Task brief
Beneath this instruction is a listing; print exactly the lines in it starting at the line that contains "Image resolution: width=630" and going through the line that contains "Select the Results tab".

Material supplied
◇ ◇ ◇ ◇ ◇
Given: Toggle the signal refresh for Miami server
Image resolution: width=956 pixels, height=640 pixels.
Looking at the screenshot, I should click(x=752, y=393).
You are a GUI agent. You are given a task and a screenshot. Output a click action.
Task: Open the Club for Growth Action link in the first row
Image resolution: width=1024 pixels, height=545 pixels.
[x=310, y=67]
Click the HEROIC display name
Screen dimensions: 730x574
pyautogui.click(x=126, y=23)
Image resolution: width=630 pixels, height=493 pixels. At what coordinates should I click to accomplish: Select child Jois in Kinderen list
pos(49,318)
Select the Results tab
◇ ◇ ◇ ◇ ◇
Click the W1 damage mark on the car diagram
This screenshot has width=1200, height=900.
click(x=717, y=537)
◇ ◇ ◇ ◇ ◇
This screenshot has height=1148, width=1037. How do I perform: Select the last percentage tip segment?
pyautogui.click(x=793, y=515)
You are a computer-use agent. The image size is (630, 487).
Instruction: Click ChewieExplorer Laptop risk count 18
◇ ◇ ◇ ◇ ◇
Result
Image resolution: width=630 pixels, height=493 pixels. At what coordinates should I click to accomplish: Select child Jois in Kinderen list
pos(49,318)
Select the Results tab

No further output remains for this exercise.